How do you formally denote a family as a function? Is there any way to speak of a family by denoting it as a function? In that case, what denotation could we use? And after denoting the said family in the form of a traditional function, say ƒ for now, would I be right if I said that {xᵢ} = ranƒ?
 A: The word "family" has multiple interpretations. Anyway, a family is some "collection of objects". I think you understand it as an   indexed family of objects. These objects are elements of some set $X$. An indexed family is formally defined as a function $f : I \to X$. Here $I$ is the index set. With $x_i = f(i)$ one often writes $\{x_i\}$ or $\{x_i\}_{i \in I}$ for indexed families. Personally I do not like this notation because it uses the set braces $\{ \quad \}$ which suggests that an indexed family is itself a set. But this is not true, it contains more information than the image of the index function $f$. If we only know $f(I) = \{ x_i \mid i \in I\}$, we can neither reconstruct the index set $I$ nor the index function $f$. In particular $f$ can have the same value for more than one index, i.e. in an indexed family we can have repetitions.

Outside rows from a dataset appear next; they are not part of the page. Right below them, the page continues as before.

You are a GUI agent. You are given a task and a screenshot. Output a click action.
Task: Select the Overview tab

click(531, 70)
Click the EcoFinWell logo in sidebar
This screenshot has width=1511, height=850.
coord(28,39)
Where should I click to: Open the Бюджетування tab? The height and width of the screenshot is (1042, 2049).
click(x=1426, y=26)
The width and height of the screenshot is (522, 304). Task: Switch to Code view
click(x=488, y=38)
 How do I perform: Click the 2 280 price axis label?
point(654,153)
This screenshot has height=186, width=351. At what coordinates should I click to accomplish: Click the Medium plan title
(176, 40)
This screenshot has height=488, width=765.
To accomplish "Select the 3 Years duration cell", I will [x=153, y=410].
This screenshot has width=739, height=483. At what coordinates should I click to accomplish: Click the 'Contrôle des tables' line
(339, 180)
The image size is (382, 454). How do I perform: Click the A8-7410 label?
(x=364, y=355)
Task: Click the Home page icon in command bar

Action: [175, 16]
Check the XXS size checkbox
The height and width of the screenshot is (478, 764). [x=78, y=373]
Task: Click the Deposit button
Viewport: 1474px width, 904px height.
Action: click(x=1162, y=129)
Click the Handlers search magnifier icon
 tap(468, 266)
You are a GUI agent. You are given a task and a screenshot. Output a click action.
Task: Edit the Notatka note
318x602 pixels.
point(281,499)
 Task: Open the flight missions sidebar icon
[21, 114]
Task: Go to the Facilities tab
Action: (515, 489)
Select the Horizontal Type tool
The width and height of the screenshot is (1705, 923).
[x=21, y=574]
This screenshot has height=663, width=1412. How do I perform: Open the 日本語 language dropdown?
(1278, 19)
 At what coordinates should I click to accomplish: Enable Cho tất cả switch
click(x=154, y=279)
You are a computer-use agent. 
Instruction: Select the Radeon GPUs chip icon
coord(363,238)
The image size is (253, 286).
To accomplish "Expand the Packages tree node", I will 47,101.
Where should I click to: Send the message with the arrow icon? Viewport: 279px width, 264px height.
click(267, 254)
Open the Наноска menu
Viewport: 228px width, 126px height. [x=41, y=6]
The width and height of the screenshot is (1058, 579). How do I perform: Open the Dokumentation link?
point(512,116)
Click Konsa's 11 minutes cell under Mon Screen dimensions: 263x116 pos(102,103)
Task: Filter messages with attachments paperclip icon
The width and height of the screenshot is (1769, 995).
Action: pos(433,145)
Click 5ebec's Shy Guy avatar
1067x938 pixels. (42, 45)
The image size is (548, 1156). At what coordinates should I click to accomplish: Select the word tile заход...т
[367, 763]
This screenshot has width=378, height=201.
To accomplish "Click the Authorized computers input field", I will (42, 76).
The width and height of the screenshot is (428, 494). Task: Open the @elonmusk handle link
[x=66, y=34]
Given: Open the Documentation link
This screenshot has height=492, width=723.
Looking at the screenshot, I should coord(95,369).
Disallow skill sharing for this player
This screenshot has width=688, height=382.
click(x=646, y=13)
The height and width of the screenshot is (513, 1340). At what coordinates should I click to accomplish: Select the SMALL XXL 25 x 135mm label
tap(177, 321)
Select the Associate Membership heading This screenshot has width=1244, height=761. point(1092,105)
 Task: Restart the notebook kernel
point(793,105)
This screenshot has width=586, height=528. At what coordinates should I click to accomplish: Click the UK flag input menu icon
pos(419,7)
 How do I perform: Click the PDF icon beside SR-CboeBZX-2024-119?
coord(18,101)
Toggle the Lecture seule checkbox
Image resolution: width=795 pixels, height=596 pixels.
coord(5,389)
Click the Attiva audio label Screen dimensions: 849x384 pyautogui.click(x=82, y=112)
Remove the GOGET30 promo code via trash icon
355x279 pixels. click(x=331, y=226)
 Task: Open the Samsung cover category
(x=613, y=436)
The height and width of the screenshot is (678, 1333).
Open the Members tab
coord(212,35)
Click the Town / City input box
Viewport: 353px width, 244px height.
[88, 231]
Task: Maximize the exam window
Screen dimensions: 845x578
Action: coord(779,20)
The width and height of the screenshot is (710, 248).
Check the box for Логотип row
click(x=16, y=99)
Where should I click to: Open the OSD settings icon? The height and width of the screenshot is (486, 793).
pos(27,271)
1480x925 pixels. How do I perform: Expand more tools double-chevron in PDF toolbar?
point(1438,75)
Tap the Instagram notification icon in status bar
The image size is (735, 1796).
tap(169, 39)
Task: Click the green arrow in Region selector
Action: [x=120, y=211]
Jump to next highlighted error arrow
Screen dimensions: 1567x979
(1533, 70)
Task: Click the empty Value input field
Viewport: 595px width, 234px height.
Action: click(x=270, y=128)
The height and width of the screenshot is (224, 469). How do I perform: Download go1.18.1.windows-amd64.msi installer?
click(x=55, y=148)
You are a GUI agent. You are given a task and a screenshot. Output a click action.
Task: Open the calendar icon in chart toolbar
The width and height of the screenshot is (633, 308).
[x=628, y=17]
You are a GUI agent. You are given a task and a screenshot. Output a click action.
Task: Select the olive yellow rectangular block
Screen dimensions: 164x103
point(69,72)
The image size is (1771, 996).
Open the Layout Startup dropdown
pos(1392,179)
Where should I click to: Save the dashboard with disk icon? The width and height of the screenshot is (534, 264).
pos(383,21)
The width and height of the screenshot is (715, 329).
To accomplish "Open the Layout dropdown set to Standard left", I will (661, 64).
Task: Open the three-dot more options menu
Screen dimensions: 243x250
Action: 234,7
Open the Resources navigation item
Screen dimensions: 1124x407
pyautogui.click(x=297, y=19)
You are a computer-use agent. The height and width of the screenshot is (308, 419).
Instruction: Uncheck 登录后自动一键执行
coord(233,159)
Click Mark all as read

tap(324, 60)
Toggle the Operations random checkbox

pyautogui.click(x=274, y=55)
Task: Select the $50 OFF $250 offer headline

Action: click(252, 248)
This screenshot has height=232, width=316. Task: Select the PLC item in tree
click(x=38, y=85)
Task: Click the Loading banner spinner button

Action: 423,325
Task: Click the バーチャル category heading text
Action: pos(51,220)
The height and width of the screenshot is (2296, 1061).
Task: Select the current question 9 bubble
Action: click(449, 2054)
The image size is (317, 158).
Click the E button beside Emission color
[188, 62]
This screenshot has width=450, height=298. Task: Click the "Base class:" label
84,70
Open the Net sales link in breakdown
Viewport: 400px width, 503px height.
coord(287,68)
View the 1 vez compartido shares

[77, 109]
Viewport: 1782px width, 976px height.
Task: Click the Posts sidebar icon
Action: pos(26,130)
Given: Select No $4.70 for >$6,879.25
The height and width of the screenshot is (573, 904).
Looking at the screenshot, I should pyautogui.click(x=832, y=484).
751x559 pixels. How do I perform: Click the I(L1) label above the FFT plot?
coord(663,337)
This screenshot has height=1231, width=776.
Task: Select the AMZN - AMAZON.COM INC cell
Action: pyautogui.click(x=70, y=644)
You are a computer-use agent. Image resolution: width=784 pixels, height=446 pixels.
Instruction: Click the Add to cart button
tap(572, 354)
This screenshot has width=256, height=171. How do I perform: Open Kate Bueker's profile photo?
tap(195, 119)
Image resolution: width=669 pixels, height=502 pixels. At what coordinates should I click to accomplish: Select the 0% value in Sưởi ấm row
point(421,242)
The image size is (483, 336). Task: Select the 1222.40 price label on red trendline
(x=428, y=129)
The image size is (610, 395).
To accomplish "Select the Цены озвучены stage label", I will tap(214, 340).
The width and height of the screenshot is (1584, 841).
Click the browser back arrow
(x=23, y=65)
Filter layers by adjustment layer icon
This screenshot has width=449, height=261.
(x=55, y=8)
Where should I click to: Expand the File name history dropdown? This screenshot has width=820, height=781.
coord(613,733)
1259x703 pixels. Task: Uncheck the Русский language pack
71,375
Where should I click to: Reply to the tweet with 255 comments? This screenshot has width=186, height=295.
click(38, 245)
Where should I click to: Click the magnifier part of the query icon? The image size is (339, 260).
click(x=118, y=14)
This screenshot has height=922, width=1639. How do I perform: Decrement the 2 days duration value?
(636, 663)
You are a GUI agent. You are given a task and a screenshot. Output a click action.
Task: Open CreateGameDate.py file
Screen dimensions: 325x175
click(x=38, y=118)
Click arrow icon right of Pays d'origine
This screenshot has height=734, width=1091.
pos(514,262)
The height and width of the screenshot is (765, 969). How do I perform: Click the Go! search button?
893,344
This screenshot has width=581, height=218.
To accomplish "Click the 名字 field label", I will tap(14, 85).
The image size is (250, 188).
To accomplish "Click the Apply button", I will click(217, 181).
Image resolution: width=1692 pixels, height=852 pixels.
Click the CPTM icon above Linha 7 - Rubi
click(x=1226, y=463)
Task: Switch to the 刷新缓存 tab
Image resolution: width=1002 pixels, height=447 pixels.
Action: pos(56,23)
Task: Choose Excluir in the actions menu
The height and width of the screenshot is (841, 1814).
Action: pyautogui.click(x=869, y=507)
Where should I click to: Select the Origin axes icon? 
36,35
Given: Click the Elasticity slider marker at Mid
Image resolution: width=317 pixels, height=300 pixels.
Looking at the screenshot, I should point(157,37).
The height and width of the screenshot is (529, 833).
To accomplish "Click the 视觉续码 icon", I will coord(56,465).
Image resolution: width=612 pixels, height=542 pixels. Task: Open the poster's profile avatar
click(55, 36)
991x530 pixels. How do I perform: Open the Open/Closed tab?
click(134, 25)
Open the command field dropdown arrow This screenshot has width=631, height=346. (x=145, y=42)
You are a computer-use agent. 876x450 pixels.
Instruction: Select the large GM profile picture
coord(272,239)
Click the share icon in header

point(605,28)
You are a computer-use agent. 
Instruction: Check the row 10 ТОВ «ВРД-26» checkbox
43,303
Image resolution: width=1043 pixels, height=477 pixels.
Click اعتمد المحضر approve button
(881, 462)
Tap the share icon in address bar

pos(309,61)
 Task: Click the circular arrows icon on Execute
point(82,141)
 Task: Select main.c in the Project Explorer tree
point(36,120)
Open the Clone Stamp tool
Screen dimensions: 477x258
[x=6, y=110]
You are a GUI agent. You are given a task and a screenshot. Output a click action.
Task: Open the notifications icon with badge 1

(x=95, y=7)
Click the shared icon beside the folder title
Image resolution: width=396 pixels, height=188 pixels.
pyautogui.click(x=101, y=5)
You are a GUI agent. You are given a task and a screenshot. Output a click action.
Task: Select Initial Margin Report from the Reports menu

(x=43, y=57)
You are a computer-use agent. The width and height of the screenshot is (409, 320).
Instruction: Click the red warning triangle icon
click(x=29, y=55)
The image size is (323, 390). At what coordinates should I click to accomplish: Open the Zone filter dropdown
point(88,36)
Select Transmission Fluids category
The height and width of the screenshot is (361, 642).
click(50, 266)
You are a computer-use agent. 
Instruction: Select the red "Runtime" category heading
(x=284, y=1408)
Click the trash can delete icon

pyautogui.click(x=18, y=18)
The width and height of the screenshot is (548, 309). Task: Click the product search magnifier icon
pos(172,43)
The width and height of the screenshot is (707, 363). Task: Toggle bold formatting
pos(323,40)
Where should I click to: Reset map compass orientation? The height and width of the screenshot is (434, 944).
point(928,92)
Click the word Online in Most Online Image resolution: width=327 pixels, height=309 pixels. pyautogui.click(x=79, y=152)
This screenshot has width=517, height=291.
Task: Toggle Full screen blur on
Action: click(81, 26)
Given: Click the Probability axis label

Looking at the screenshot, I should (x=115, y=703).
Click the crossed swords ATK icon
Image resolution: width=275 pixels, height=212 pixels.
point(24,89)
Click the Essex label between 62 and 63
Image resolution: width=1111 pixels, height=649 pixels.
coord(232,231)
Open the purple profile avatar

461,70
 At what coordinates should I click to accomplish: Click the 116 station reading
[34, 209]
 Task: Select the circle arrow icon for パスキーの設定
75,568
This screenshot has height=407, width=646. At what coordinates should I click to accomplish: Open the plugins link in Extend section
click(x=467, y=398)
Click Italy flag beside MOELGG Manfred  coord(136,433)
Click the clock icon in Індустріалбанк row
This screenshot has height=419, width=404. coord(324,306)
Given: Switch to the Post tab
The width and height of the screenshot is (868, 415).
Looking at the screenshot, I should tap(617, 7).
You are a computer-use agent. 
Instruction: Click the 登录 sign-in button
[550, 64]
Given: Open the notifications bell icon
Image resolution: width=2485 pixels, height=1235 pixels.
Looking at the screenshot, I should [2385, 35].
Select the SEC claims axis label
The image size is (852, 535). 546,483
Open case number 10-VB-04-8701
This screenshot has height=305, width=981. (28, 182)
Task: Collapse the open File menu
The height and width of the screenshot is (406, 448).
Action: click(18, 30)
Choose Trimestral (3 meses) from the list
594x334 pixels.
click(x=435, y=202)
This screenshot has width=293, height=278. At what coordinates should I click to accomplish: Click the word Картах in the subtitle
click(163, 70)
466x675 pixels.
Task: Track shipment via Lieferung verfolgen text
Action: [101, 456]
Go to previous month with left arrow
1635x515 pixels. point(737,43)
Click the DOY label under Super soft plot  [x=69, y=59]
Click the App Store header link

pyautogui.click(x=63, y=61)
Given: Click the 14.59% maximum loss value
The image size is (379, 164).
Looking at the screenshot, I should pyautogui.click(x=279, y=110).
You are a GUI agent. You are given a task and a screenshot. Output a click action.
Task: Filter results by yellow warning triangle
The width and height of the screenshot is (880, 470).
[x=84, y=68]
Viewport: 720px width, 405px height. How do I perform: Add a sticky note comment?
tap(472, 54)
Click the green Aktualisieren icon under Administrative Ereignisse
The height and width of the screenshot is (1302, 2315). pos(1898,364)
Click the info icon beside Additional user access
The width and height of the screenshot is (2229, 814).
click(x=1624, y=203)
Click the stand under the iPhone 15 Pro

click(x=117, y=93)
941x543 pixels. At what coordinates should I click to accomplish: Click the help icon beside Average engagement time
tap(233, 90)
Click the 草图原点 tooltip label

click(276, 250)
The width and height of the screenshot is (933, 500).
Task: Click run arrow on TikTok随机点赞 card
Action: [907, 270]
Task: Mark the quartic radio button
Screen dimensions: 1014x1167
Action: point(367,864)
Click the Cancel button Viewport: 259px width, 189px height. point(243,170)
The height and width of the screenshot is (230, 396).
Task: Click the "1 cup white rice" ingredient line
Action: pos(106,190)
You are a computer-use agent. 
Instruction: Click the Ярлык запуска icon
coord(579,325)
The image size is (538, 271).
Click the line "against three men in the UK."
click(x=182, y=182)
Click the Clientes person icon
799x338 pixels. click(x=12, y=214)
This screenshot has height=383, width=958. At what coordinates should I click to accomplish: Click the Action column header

So yes, you can consider the range $\operatorname{ran}(f)$ of $f$ which is nothing else than $f(I)$ and get $\operatorname{ran}(f) = \{ x_i \} = \{ x_i \mid i \in I\}$.
Note that each set $M$ can be regarded as an indexed family by "self-indexing". Simply take $I = M$ and $f = id : M \to M$.
Using indexed families is unnecessary in many cases, one could work simply with sets of objects. This means that often the range set $\{ x_i \} $ is completely sufficient for a given purpose.